The connection between my own idiosyncratic perspective and the analyses I produce had been even clearer in another project I completed between research on the railway and on public health. As I explored archival materials connected with gender and social policy – where I saw women as both the objects/targets and subjects/agents of social policy – my eye was caught over and over again by women whose lives were touched by illegitimacy, whether their own or that of their offspring. The stories I had heard of my Ecuadorian father-in-law’s early years as the illegitimate son of a wealthy and prominent father, and the effects of his birth on his mother, were ever-present in my mind as I pursued those threads. I could glimpse in the archives how these difficult experiences positioned the women I came across as the most likely to take risks – having the least to lose – in pushing the limits of social norms by taking up new forms of study and work in some social policy areas, where their own backgrounds often shaped how they approached their duties and their clients. Would I have noticed those documents and dynamics without a sensibility shaped by family connections? I could hardly do other than to dedicate that book to my father-in-law.

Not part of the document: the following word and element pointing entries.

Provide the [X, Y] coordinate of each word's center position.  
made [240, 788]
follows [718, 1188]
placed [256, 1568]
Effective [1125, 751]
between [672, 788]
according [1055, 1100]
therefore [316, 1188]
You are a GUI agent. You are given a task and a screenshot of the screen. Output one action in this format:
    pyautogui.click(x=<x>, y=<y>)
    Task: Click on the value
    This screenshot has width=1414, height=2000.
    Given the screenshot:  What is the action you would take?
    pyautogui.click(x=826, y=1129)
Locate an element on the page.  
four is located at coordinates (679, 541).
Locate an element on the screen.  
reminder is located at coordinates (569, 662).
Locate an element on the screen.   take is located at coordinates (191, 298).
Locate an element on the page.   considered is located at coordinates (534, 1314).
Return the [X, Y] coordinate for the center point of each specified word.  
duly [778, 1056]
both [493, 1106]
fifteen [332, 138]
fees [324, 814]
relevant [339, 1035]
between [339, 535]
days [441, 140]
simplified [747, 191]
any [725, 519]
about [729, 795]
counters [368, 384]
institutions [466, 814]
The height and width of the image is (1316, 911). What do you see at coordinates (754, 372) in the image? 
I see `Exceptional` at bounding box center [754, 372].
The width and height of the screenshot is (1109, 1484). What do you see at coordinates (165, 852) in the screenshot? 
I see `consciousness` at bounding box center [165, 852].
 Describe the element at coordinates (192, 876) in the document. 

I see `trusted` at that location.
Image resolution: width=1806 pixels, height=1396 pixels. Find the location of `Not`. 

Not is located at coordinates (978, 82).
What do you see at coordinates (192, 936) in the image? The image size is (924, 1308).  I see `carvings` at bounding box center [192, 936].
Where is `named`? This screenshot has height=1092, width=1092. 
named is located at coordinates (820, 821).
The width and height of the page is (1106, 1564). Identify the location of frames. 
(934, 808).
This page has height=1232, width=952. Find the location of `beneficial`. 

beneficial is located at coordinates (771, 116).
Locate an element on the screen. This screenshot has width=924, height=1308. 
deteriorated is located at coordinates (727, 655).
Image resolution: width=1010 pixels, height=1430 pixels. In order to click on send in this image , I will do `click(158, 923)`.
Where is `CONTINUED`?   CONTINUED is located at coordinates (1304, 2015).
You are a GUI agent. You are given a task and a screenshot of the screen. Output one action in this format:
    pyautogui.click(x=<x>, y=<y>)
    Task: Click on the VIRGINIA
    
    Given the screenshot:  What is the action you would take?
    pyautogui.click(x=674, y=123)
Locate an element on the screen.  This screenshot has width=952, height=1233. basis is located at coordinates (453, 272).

Institutional ethnographer Dorothy Smith writes of a “text-reader conversation,” where the meaning of a text like a novel is not contained in the object itself but emerges from the encounter between the narrative and its readers and depends on the experiences that shape how the latter approach and interpret the former. Even the documents we notice in the archives – where many choices must be made – is a product of the particular interests, experiences and sensibilities of researchers, just as the analysis they develop is shaped by these factors.
If we accept that the analysis is not just there in the data – waiting to be discovered by the master sculptor like that one potential Venus de Milo hidden in a block of marble – but that it is shaped in unique ways by the researcher at every stage of the process, then we can also appreciate how a more diverse group of researchers will bring forward fresh and innovative insights that might otherwise have been lost to audiences.